— Наука тоже женского.
— Разные женщины. Неужели вы променяете прекрасную незнакомку на скучную жену в очках?
Николай Семенович растянул тонкие сухие губы в искушающую улыбку. Осторожно продвигаясь вперед, он отыскивал наиболее ровную часть дороги.
— За мою долгую жизнь, Андрей, я встречал немало молодых талантов. Поэтому я знаю истину, которой вы, наверно, не знаете. Кто начал серьезно работать и тем более имел хоть маленький успех в литературе, тот будет писать всю жизнь, даже если его будут сечь розгами, внушая: не пиши, не пиши.

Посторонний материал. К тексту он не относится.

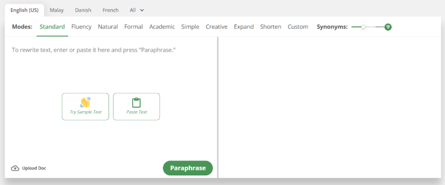This screenshot has width=445, height=185.
Task: Switch to Formal mode
Action: coord(133,27)
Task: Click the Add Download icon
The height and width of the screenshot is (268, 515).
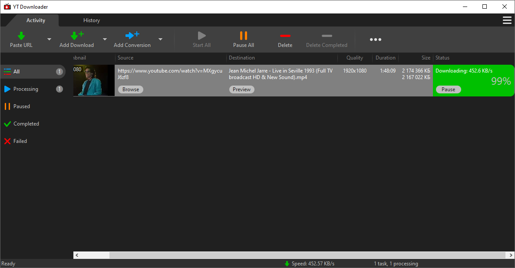Action: [x=76, y=36]
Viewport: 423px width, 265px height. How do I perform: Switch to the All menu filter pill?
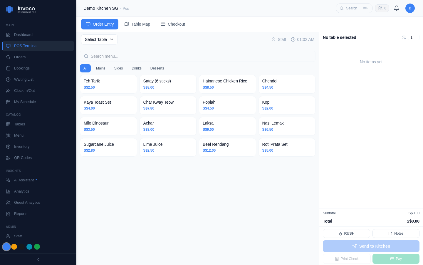tap(85, 68)
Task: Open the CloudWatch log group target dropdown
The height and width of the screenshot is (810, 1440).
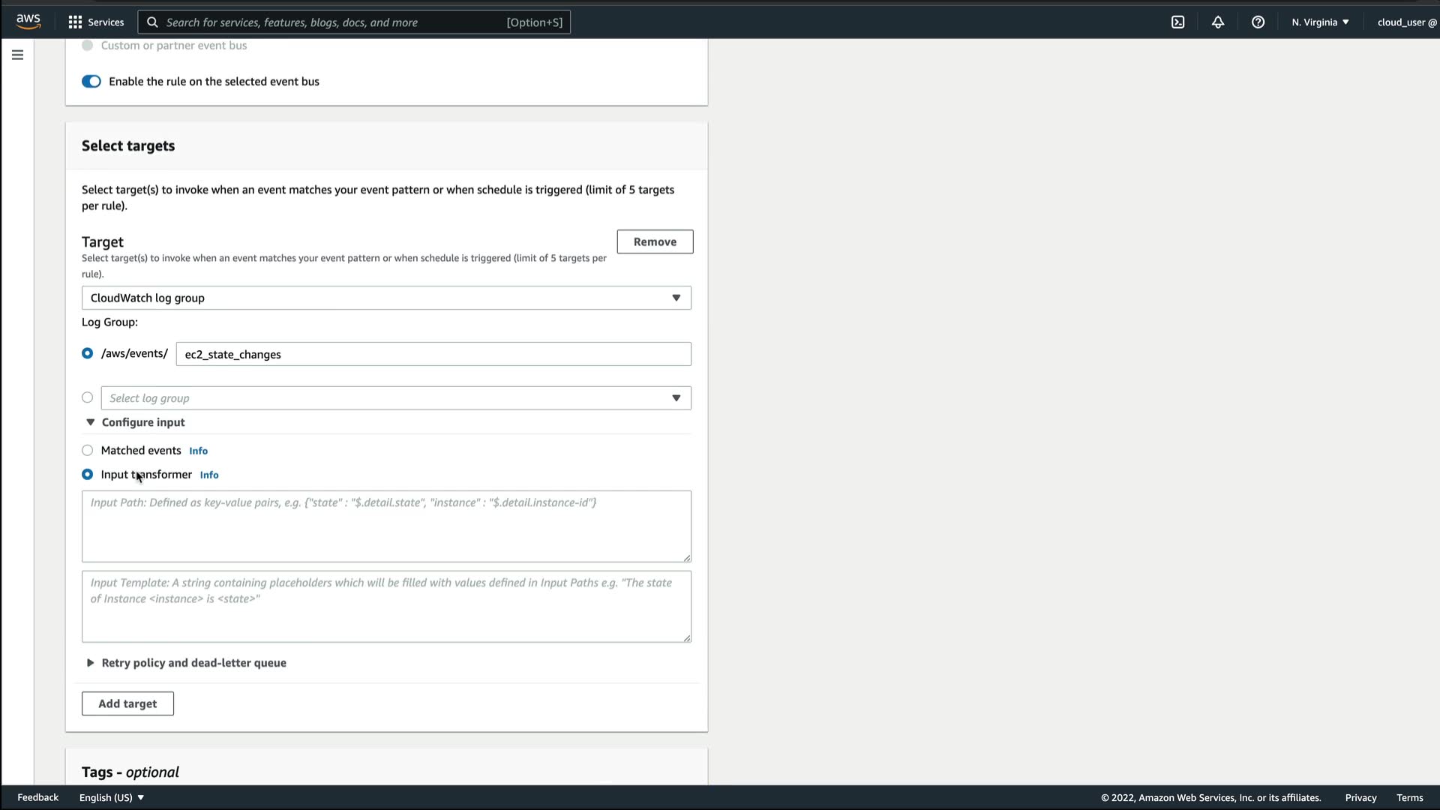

Я слушал как бы со стороны голос десятилетней давности, но безусловного ощущения тех лет, моего 1957 года, не было — лишь случайные куски старой киноленты, вмонтированные в сегодняшний день. Мы свернули налево, в обход дома. Я пытался избавиться от неприятного чувства, которое усиливалось, а перед глазами продолжала плыть неровная дорожка лукинского парка. Я мысленно проецировал на нее узкие коридоры учреждений, многолюдные аудитории, утлые комнатки солидных редакций, писал на ней свое имя, ученое звание, степень, но снова и снова чувствовал себя робким приготовишкой и заболевал косноязычием.
— Да, Андрей, представьте, Лев Толстой записал как-то в дневнике: «Какой ужас, два дня не писал». Ужас, Андрей. Вы себе можете представить такое? Два дня не писать — это ужас. А сколько дней вы не писали?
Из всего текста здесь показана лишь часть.